= Requirement =
Copy all the records exactly; the complete set is the expected result.

= Raw data =
BEGIN

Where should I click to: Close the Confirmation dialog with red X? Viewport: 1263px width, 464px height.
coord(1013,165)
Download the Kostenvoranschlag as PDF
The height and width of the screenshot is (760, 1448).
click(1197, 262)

END

= Output =
Where should I click to: Close the Confirmation dialog with red X? Viewport: 1263px width, 464px height.
coord(1013,165)
Download the Kostenvoranschlag as PDF
The height and width of the screenshot is (760, 1448).
click(1197, 262)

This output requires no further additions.